Recent data released by Controller General of Accounts (CGA) suggest that the pre-Covid levels of growth is not far and the momentum gained in the last quarter of 2020 will continue to further push economic recovery in 2021. This bright side of the story when coupled with another set of data tells a different picture altogether, but what side can we opt for in order to strategize India focus, strategy or operations.
CGA data talks about expanding government revenue collection, both direct & indirect except corporate tax, and the Government of India spending spree further imparting a positive influence on the economy. The data states that the center’s gross tax collection rose for the second straight month in November. While the gross tax collections were driven by indirect taxes but to a surprise, we also saw a rise in personal income tax, making the overall collection broader based. Though center’s proceeds from the disinvestment was sluggish but that again tells us that the revenue has not been achieved out of asset sales. The aggregate tax collection grew by a healthy 23% in November 2020 up from 19% in October. Indirect taxes grew by 27.2% in November up from 23% in October while GST (Goods & Standard Tax) reported an all-time high in December 2020, which suggests that economic activities are activated. But overall, the total revenue collection of the government remained $30 Billion less than that of 2019-20 levels.
The rise in revenue collection has allowed the government to increase spending for example the spending in December was up 48% as compared to November 2020. But this does not mean a pre-Covid times are back as the cumulative government spending for the period of April-December 2020 has grown merely by 4.7%. In fact, actual spending is significantly lower than the 12.7% budgetary growth. The picture can be more clearly expressed when we say that even if the government meets its budgetary expenditure now translates into a 30% increase in the spending in the remaining financial year i.e., December 2020 to March 2021.

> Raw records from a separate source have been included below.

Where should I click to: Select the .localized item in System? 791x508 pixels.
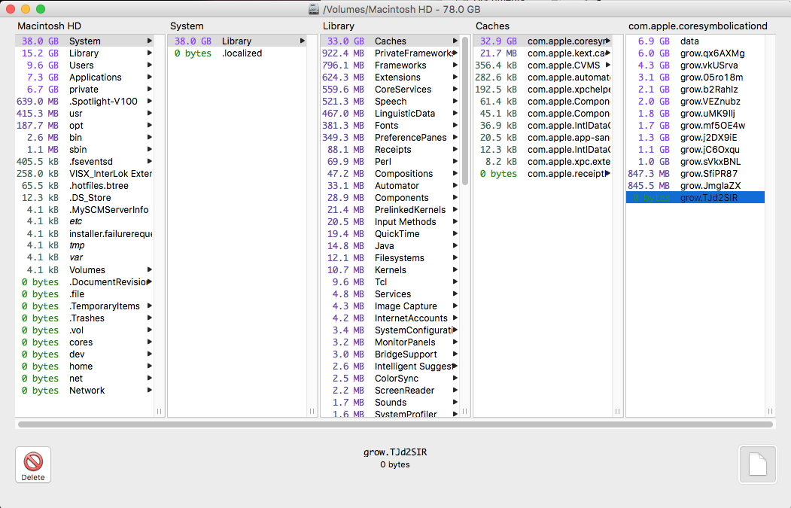tap(237, 53)
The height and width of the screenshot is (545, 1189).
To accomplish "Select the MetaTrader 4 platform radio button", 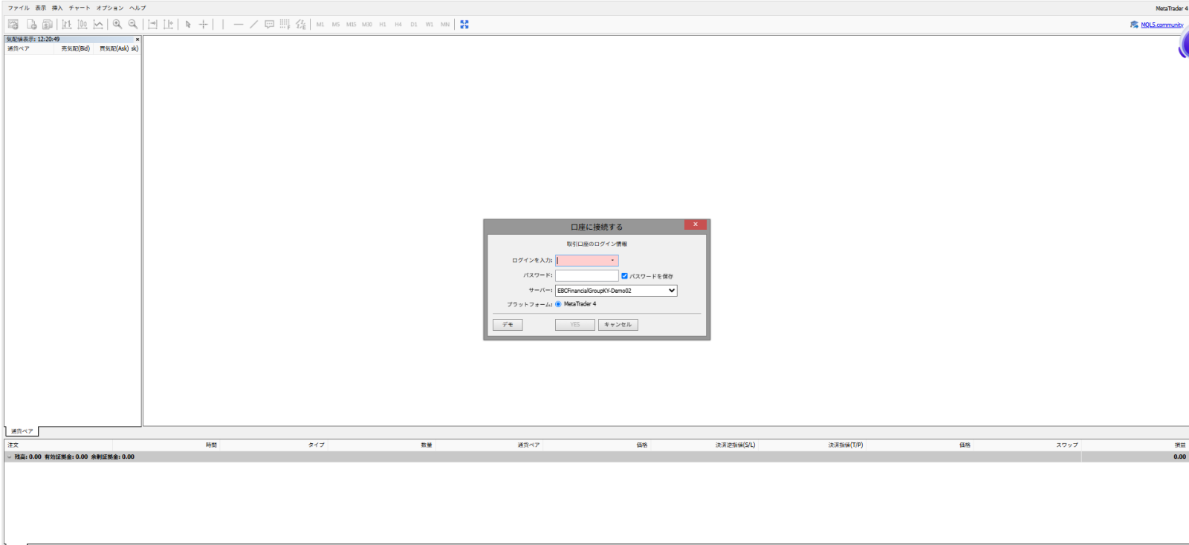I will (558, 304).
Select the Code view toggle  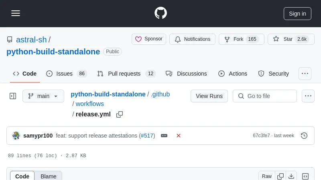(x=22, y=176)
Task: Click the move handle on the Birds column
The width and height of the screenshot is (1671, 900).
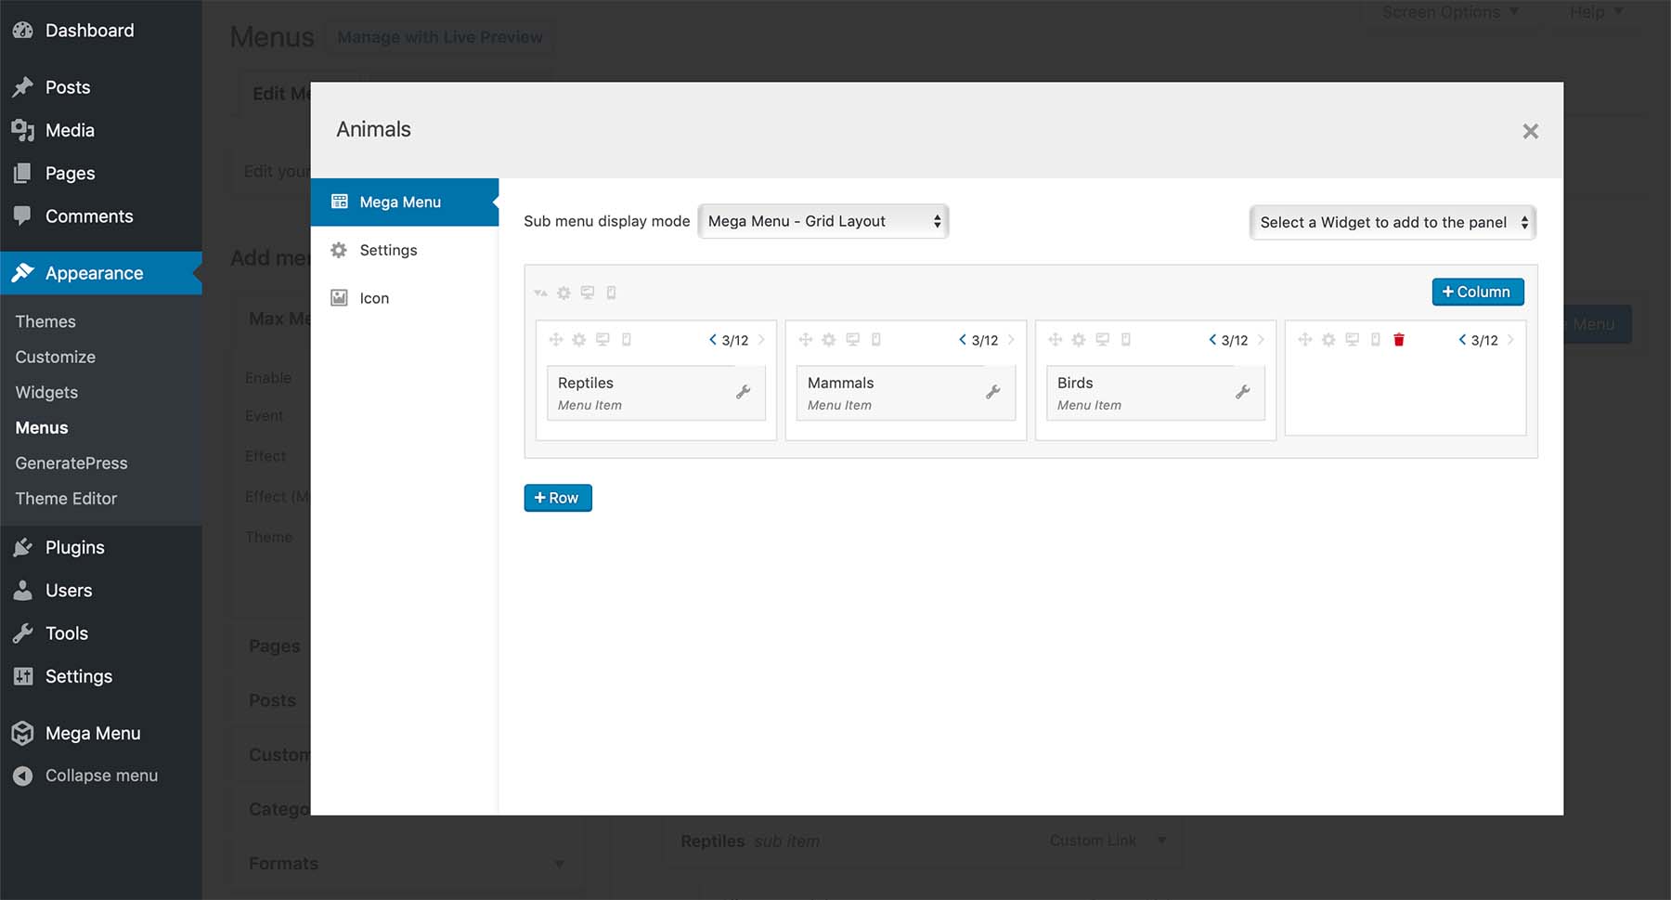Action: pyautogui.click(x=1055, y=340)
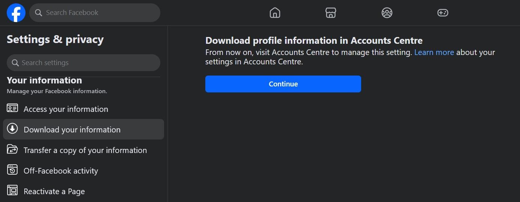The width and height of the screenshot is (520, 202).
Task: Open the Groups icon in top bar
Action: pos(387,13)
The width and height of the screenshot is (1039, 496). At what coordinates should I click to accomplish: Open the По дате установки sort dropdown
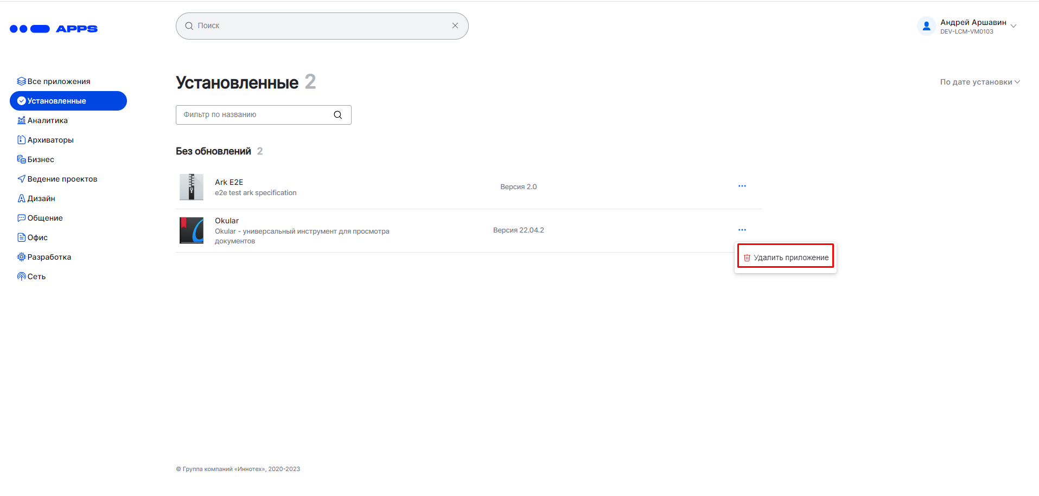(x=979, y=82)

Now, in order to get a better understanding of the situation we must have a look at the FDI inflows into India during the Covid times. In October 2020 India attracted $500 Billion in FDI inflow until now. The October-November-December quarter saw a steady increase in FDI inflows with each month at $27 Billion, $32 Billion & $37 Billion respectively. This reflects that India still remains an attractive destination of investment in South Asia, which is a step towards the government efforts to accomplish its goal of a $ 3 Trillion economy by 2025.
Looking from a consumer’s point of view – the ease in the movement and a general lowering of interest rates with a good access to funds, visible stability vis-a-vis Covid anxiety, businesses buckling up for absorbing labour incoming and a government with clear intent of providing support to small & medium businesses; suggest normalization is not far. Though we cannot ignore the long-lasting hardships Covid brought with itself, but a pre-Covid level of market movement is not far.

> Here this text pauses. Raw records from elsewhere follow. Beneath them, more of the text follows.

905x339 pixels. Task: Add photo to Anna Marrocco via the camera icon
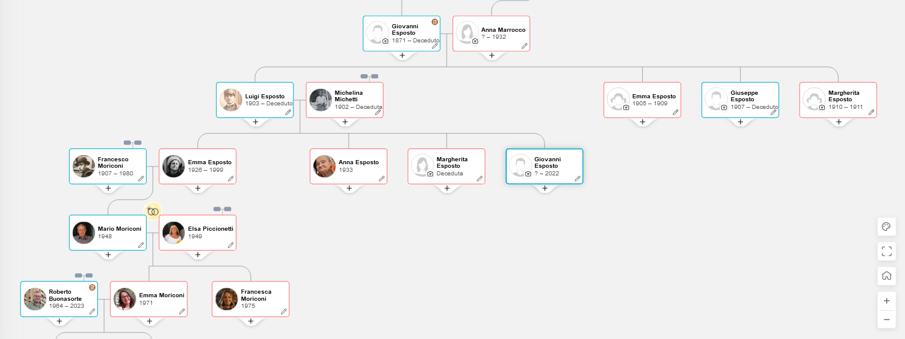tap(475, 41)

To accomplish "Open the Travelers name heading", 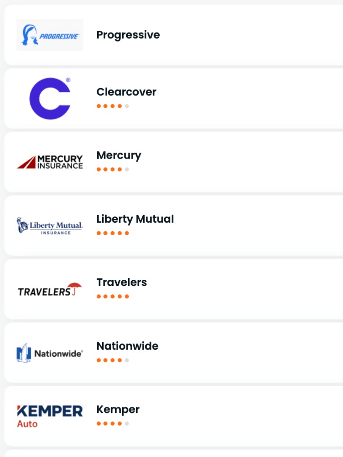I will (x=121, y=282).
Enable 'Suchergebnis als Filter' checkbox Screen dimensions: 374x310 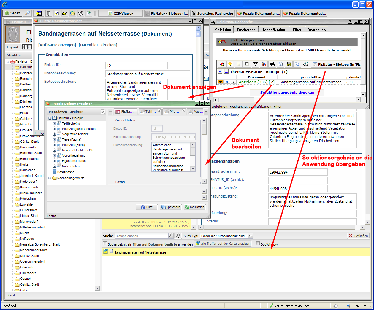click(105, 244)
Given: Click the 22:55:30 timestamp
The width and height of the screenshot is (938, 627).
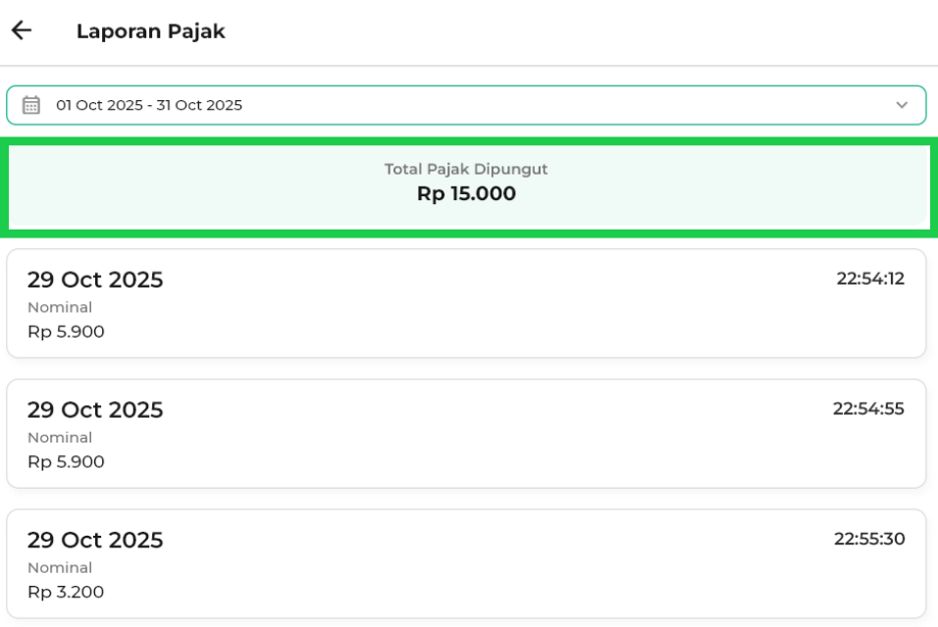Looking at the screenshot, I should click(x=869, y=539).
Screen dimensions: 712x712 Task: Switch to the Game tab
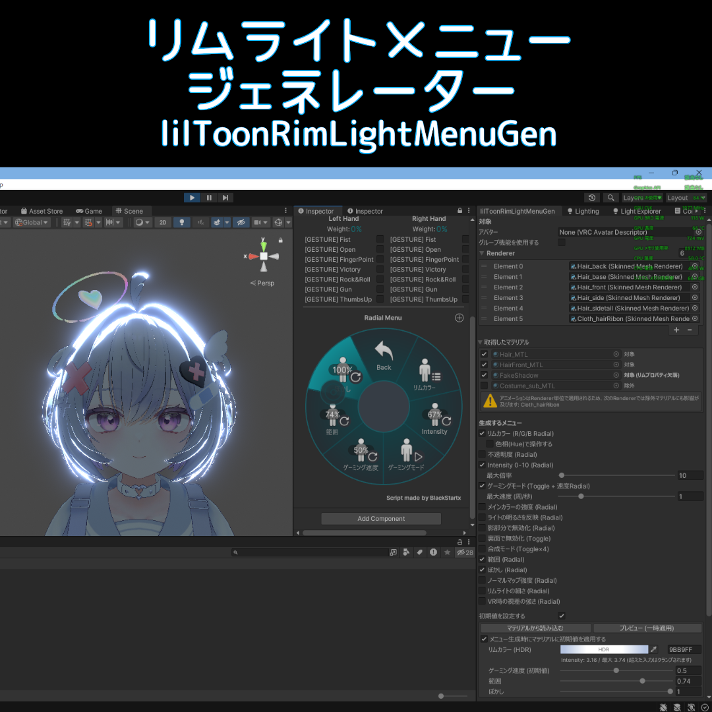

From a manufacturer’s point of view the subsidized electricity & relaxed labour laws are efforts in the direction of employment which will have a trickle-down effect on the economy. Indian government created a Special Purpose Vehicle (SPV) across its ministries & departments to facilitate all the necessary clearances, for foreign businesses is a welcome step towards the direction of economic recovery. There’s no doubt to say the future economic performance of India looks interesting, on a higher side, than we initially predict this year to be a whitewash.
The year 2020 has taught us how humanity stood together for one cause and the ways we adapted ourselves to these widespread disturbances. Since the vaccine is round the corner and daily cases dropping down, we expect a normalcy sooner than later. We also feel that the recovery will shoot up our expectations in terms of value and speed. The budget session of parliament is soon to start which in my opinion will be the jump starter for the economy. We appeal to the government to remain away from the vote bank politics and prioritize development-based governance. will further decide the course to recovery.